▶ EXERCISE AIM
Write out the entries below again, swapping "dialog" for "modal window" and changing nothing else, and leave the pictures out.

▶ SUPPLIED RECORDS
━━━━━━━━━━

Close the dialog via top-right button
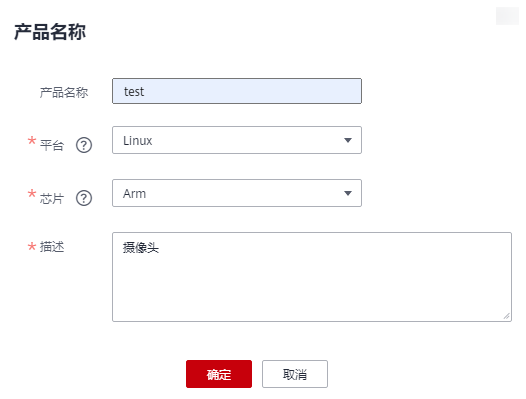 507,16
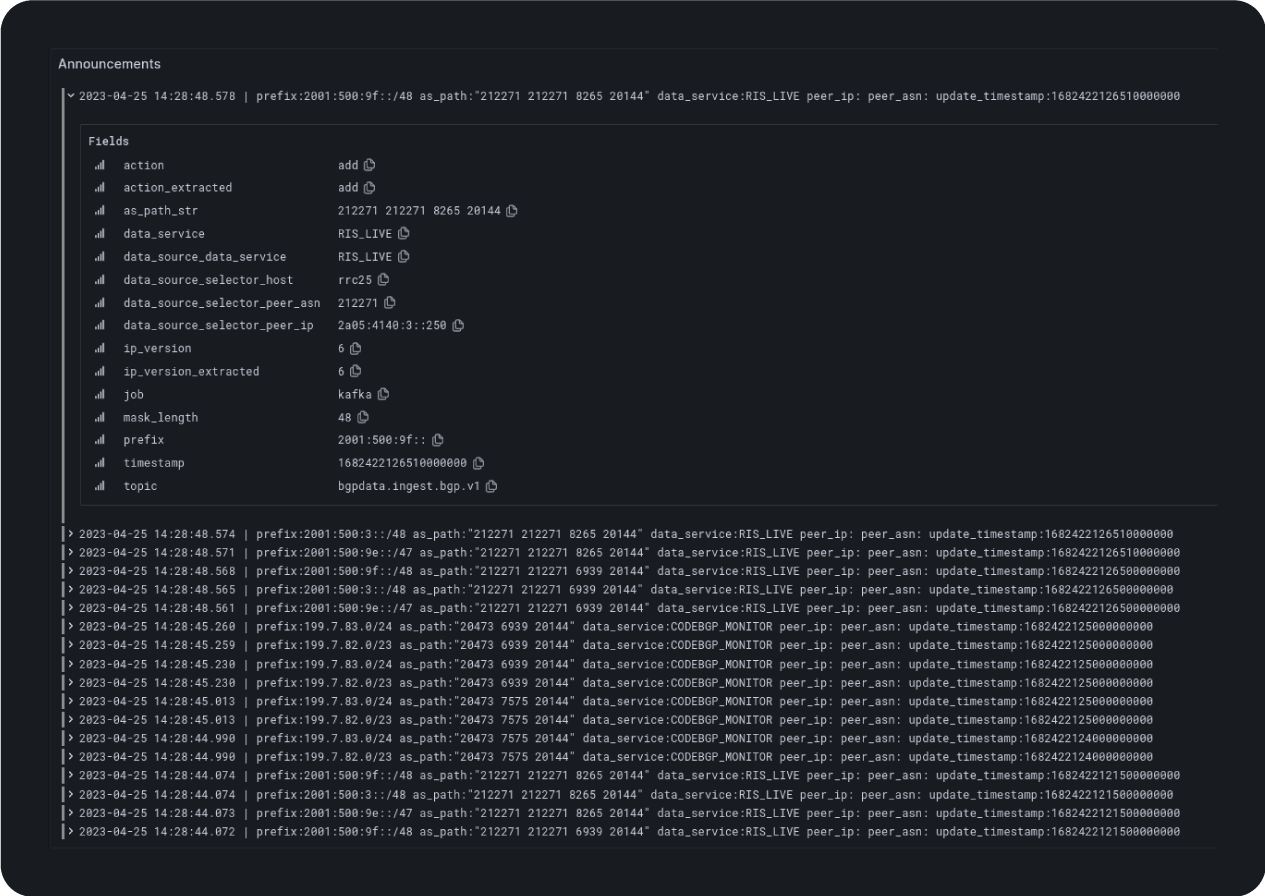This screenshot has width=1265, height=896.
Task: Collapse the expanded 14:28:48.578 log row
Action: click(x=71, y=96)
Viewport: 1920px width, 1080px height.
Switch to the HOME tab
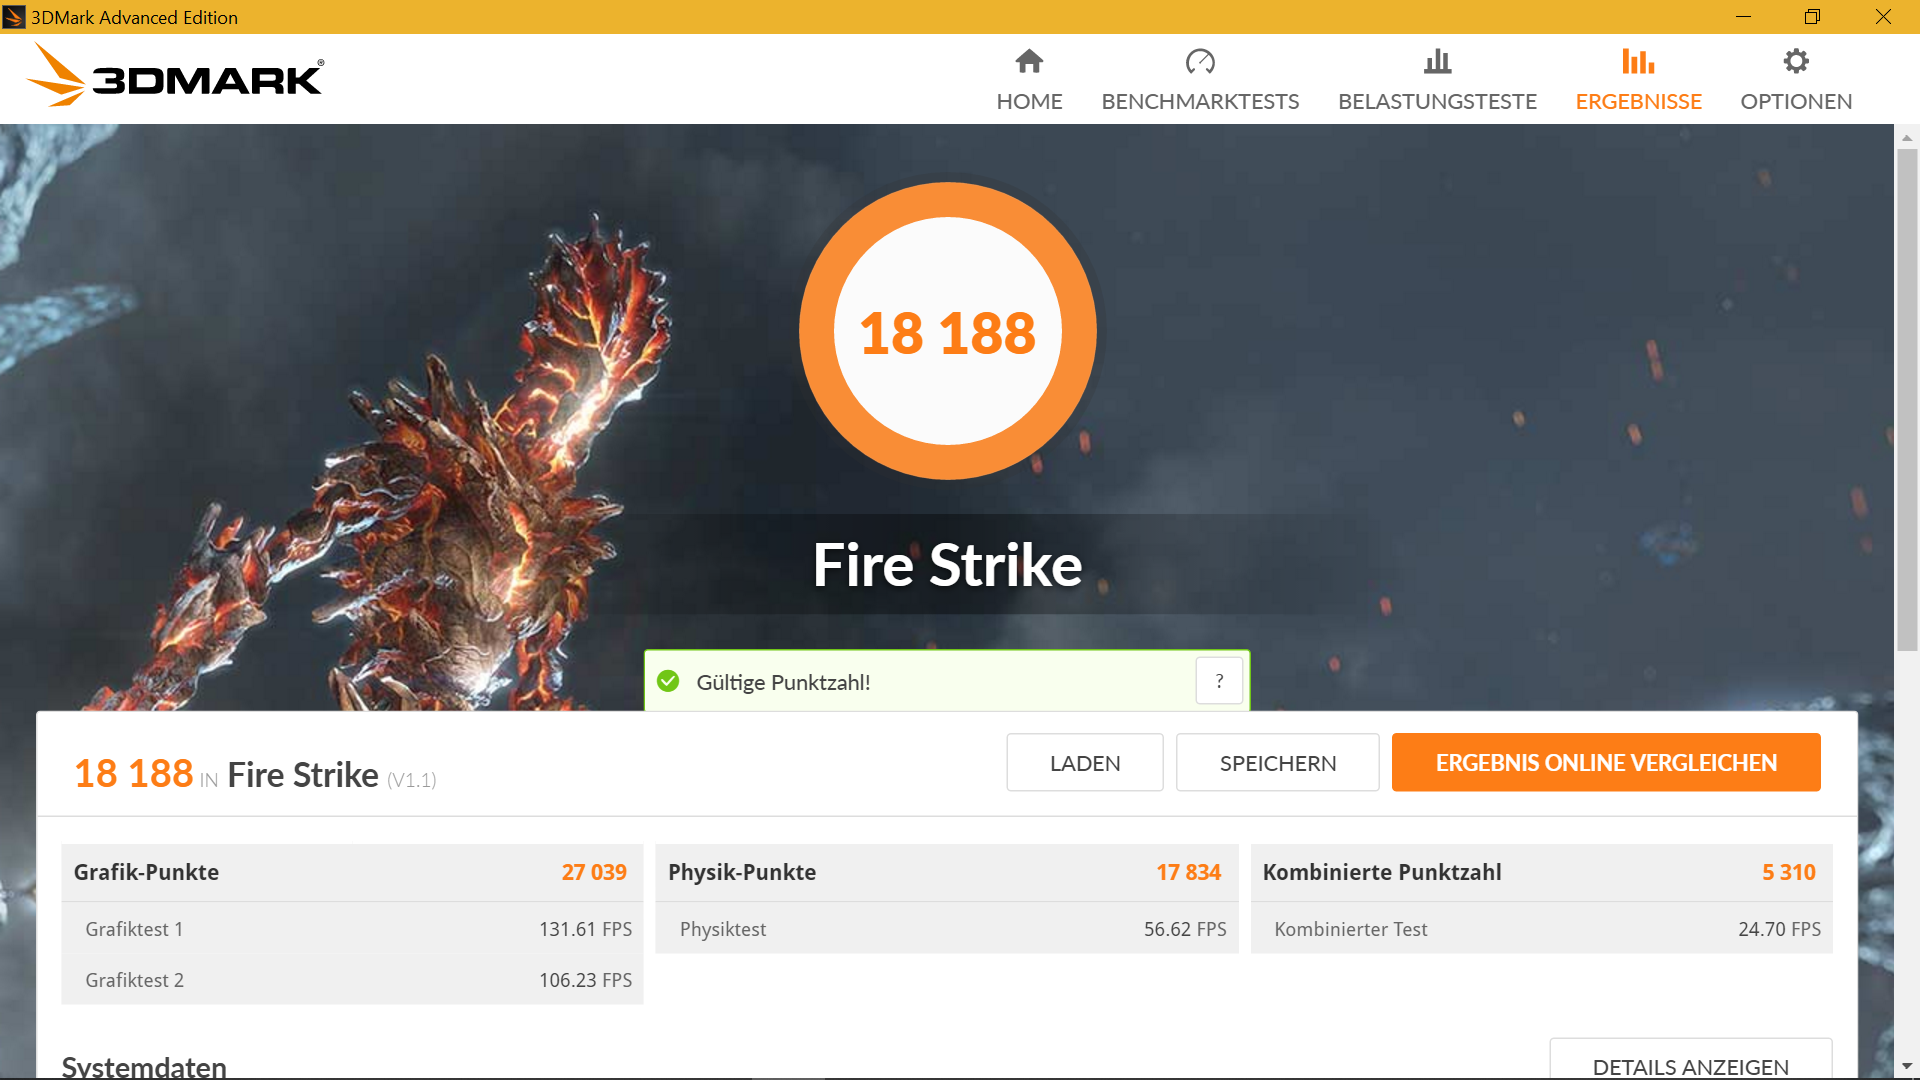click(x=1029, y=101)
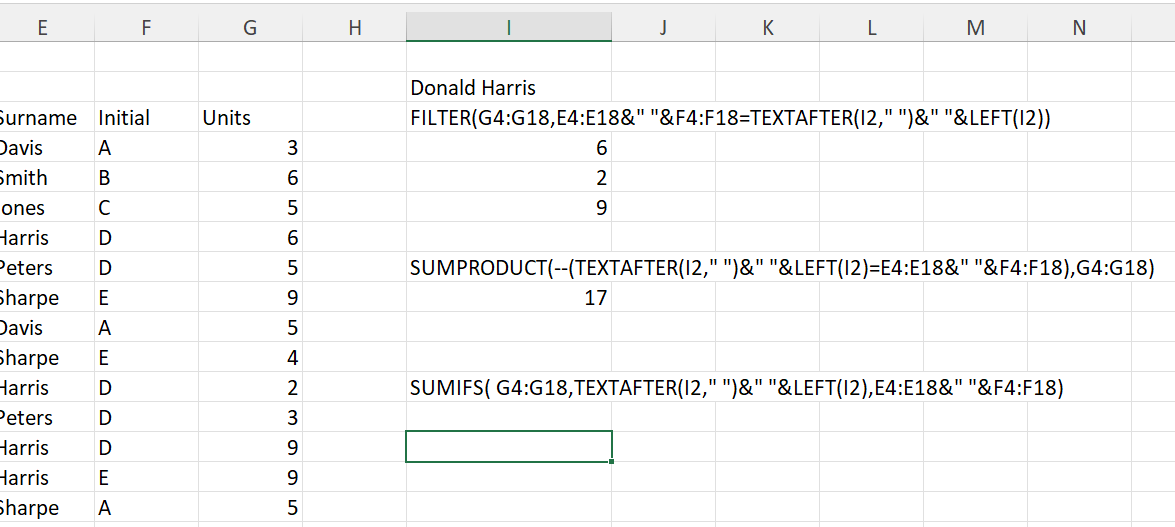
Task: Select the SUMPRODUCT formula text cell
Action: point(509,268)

━━━━━━━━━━

▶ TASK RESULT
Close the modal window via top-right button
 507,16
This screenshot has width=1265, height=896.
Task: Collapse the expanded 14:28:48.578 log row
Action: click(x=71, y=96)
Viewport: 1920px width, 1080px height.
Switch to the HOME tab
click(x=1029, y=101)
Task: Select the SUMPRODUCT formula text cell
Action: point(509,268)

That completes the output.